Why does this print ffffffc3ffffffa9 instead of c3a9?

Why does it append ffffff in beginning? If you want to run it in ideone - https://ideone.com/qZtGom

user123456
  • 13
  • 5
  • Becuase the `sizeof(wchar_t) != sizeof(unsigned)` and `wchar_t is probably signed` as a result, there is a conversion that preserves the value of the last bit. – Martin York Oct 25 '22 at 22:32
  • @MartinYork even if i cast to int, it still has ffffff appended in beginning – user123456 Oct 25 '22 at 22:41
  • The problem is the sign extension. `static_cast(c)` Make sure the object you are initially working with is unsigned. Then you can extend it if you require. – Martin York Oct 25 '22 at 22:49
  • Try this: `static_cast(c & 0xFF)` – Eljay Oct 26 '22 at 01:00
  • @MartinYork why does sign extension occur here? – user123456 Oct 26 '22 at 22:04
  • It seems like `std::wstring_convert::to_bytes()` is returning a [byte string](https://en.cppreference.com/w/cpp/locale/wstring_convert/to_bytes). Each member of that byte string is a signed type (in your implementation). Note: `char` is either `signed` or `unsigned` depending on implementation (you have to manually check (or read the docs)). So hear I am just making sure it is an `unsigned char` before allowing the object to be put in a larger type (thus avoiding sign extension. – Martin York Oct 26 '22 at 22:29
  • @MartinYork Also, it promotes the char to an int right, because char is only 8 bits so it can only store the c3 thus the other ffffff is stored in the other 3 bytes of the int right? – user123456 Oct 27 '22 at 15:19

1 Answers1

0

c is of type char, which is signed on most systems. Converting a char to an unsigned causes value to be sign-extended.

Examples:

  • char(0x23) aka 35 --> unsigned(0x00000023)
  • char(0x80) aka -128 --> unsigned(0xFFFFFF80)
  • char(0xC3) aka -61 --> unsigned(0xFFFFFFc3)

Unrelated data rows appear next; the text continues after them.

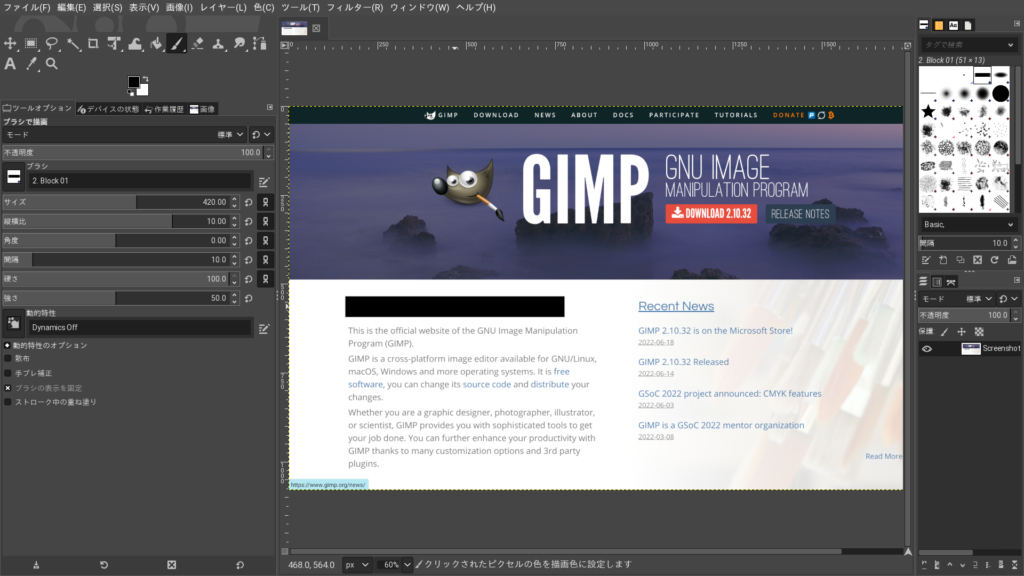Select the Text tool

[10, 64]
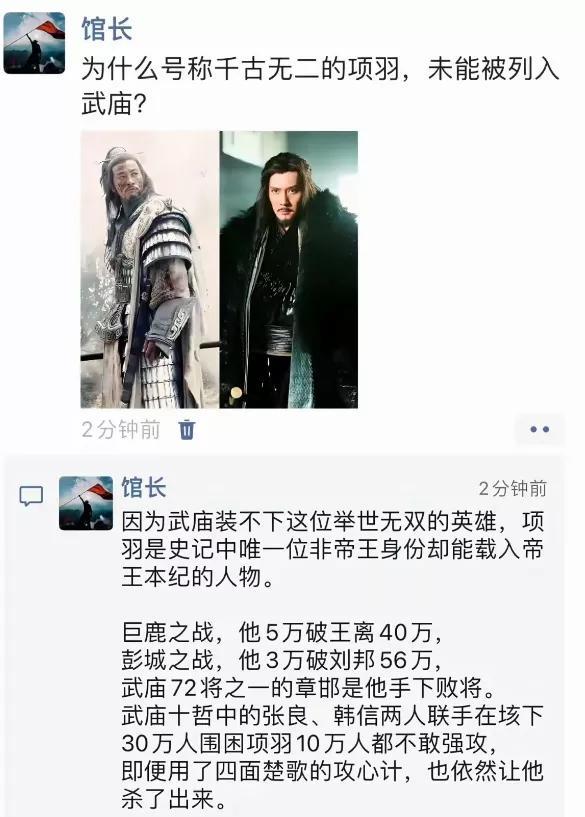The width and height of the screenshot is (585, 817).
Task: Tap the commenter's avatar beside the reply
Action: (x=86, y=503)
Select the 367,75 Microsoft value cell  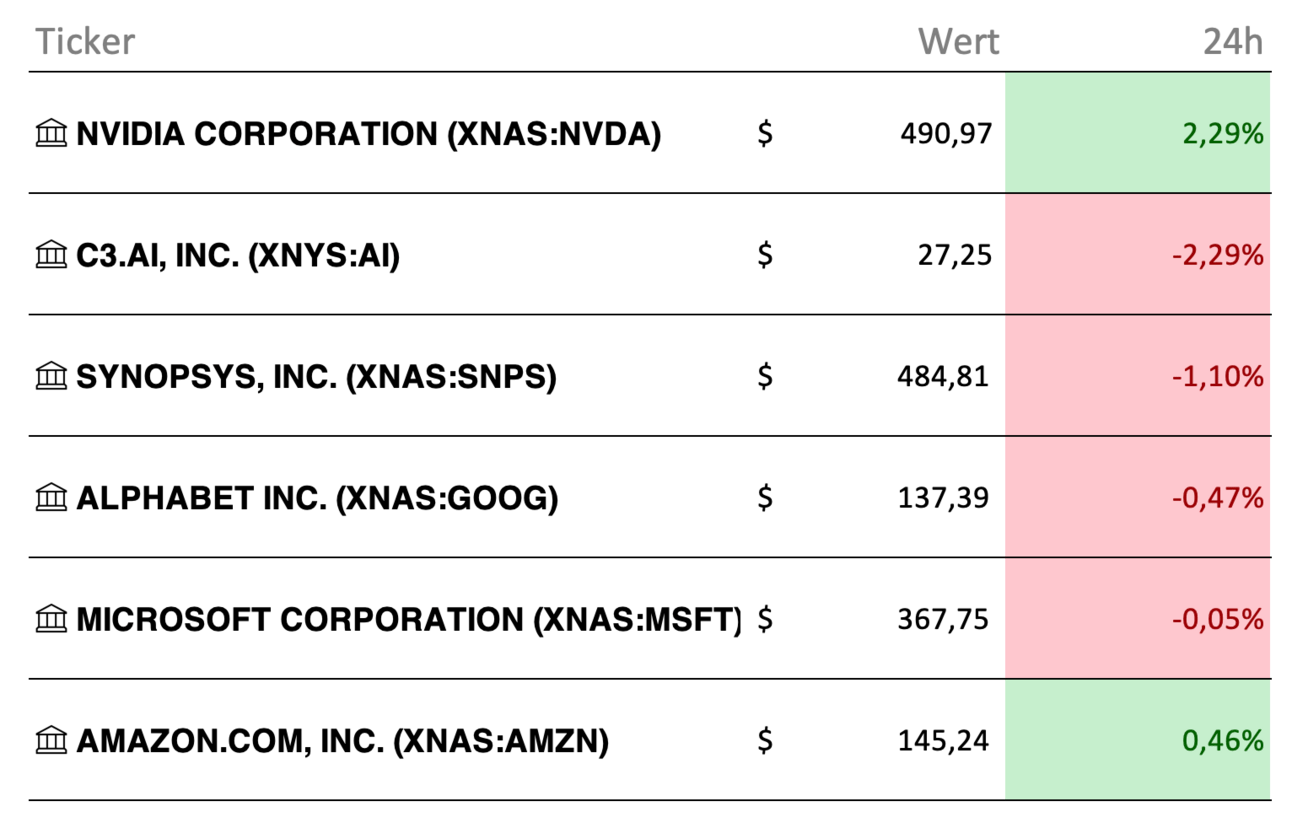tap(943, 619)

[edit: My first suggestion didn't work; removed]

You can cast it twice: ss << std::setw(2) << static_cast<int>(static_cast<unsigned char>(c));

The first cast gives you an unsigned type with the same bit pattern, and since unsigned char is the same size as char, there is no sign extension.

But if you just output static_cast<unsigned char>(c), the stream will treat it as a character, and print .. something .. depending on your locale, etc.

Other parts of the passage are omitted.